Work to be completed — Pictures excluded, output exactly the lines from the one containing "Task: Focus the Name text input field" through the last line of the listing below.

Material to process —
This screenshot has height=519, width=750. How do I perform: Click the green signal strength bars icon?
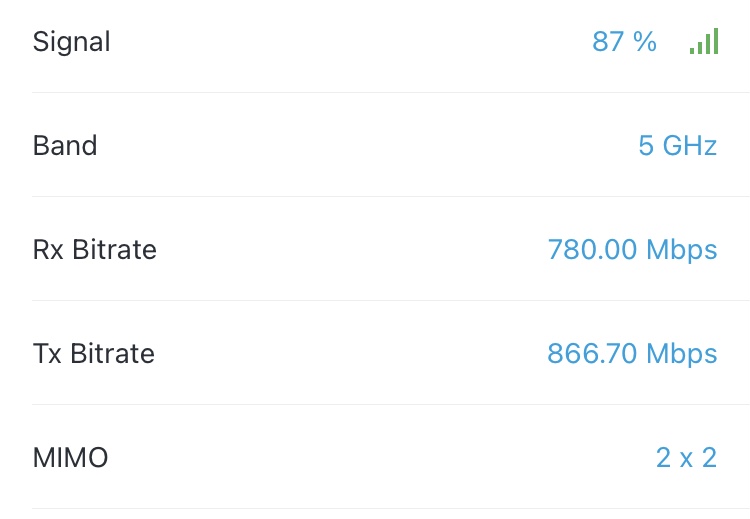[704, 41]
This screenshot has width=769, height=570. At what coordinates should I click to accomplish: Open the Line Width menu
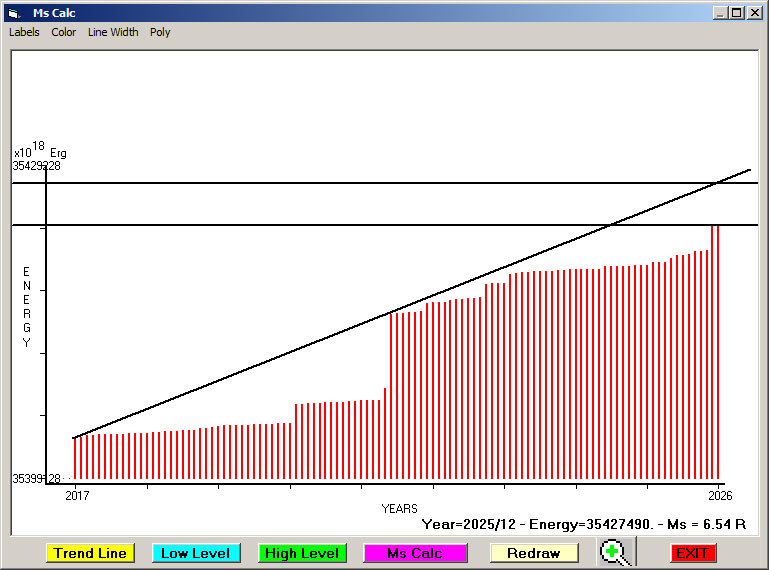[x=113, y=32]
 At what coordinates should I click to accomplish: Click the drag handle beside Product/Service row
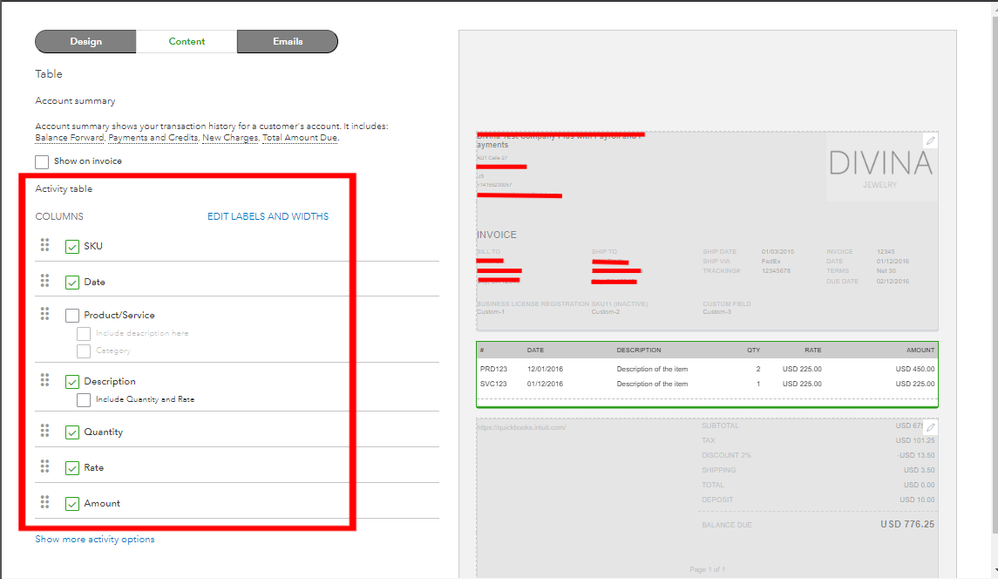(45, 313)
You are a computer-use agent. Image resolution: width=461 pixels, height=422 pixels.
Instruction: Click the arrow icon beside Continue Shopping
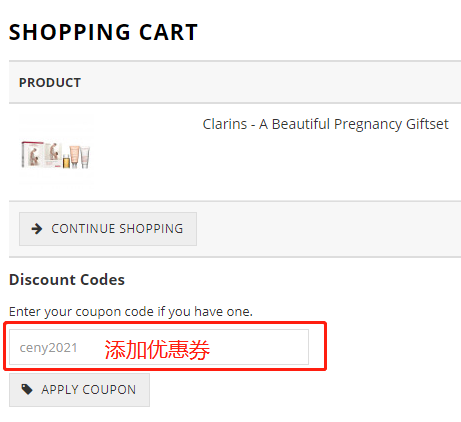pos(37,229)
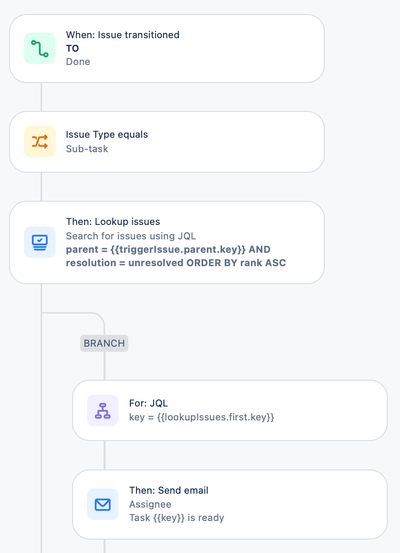Click the green Issue transitioned trigger icon
This screenshot has height=553, width=400.
pyautogui.click(x=40, y=48)
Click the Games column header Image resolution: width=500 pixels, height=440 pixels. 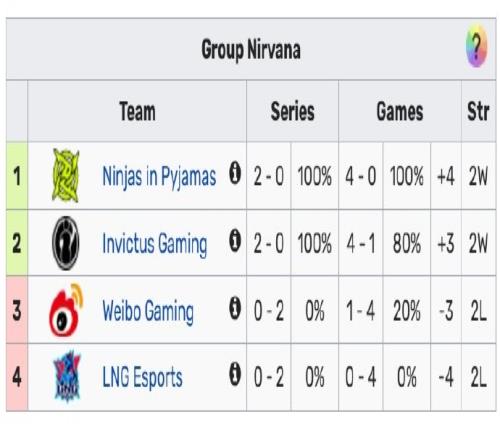(400, 111)
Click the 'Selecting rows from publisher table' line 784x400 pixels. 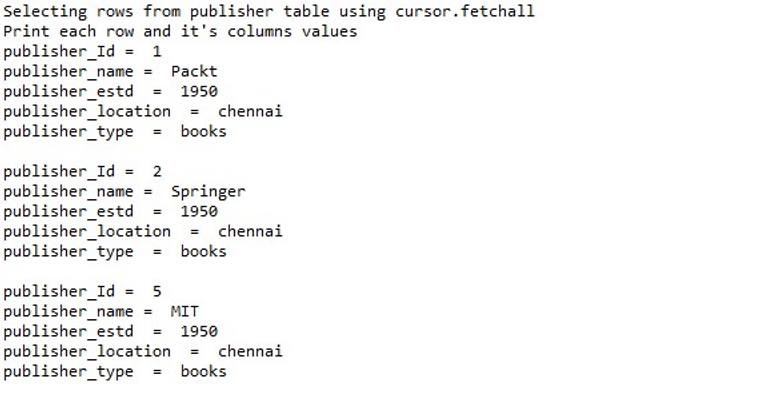[x=269, y=11]
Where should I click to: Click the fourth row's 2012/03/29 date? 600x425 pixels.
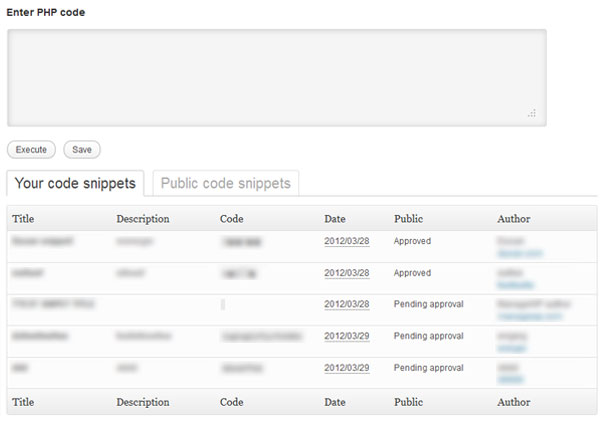point(347,336)
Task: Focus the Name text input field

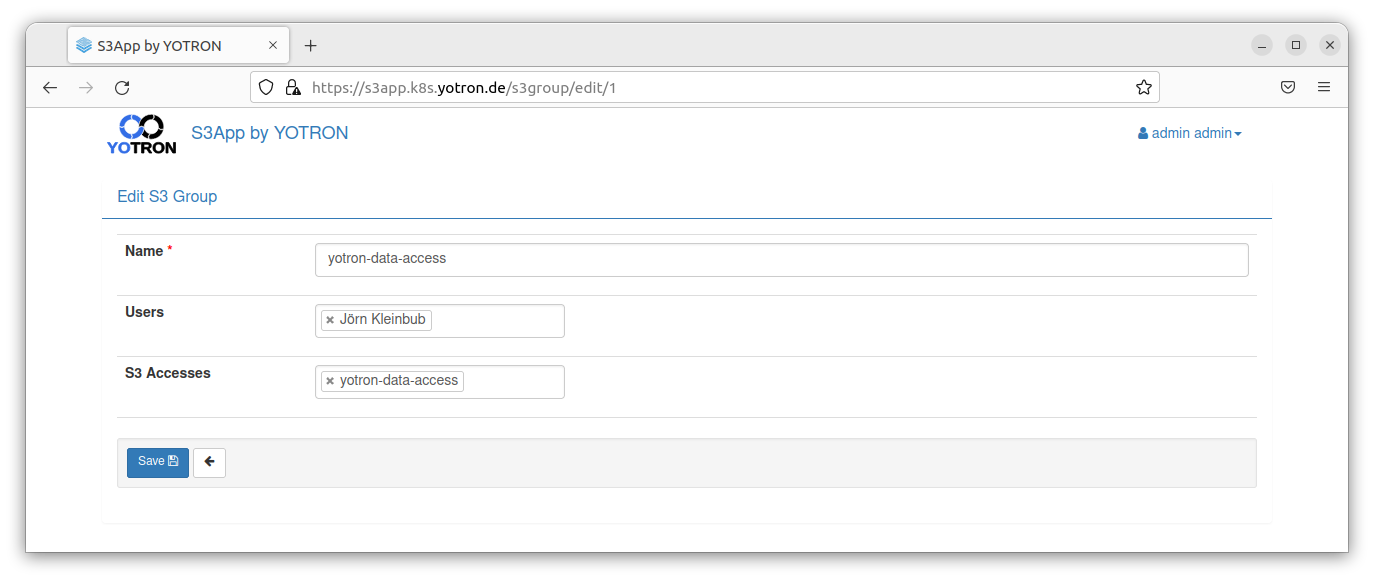Action: [781, 259]
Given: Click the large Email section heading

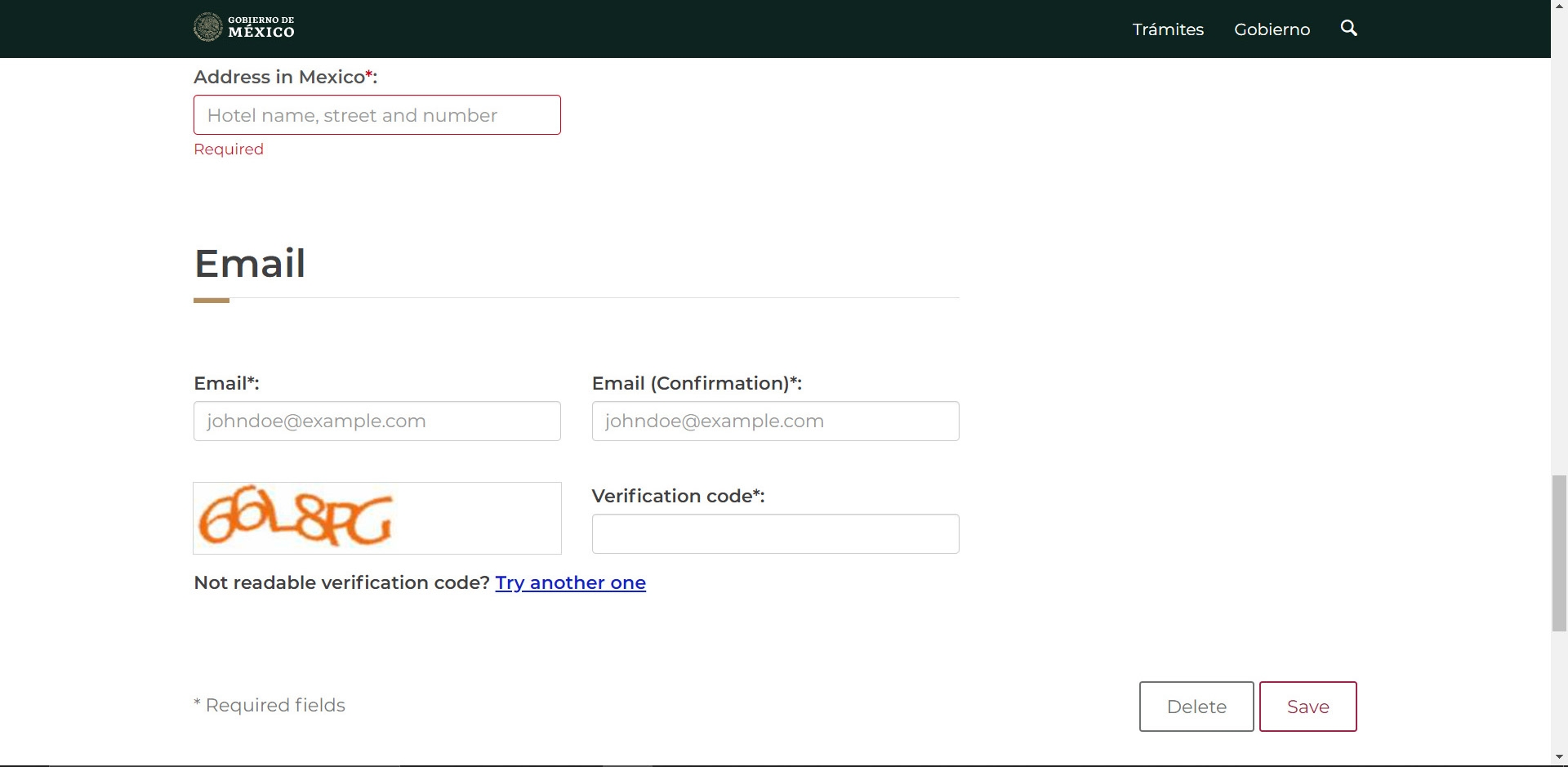Looking at the screenshot, I should point(250,264).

Response area —
Task: Focus the Name text input field

Action: [781, 259]
Given: Click the large Email section heading

Looking at the screenshot, I should point(250,264).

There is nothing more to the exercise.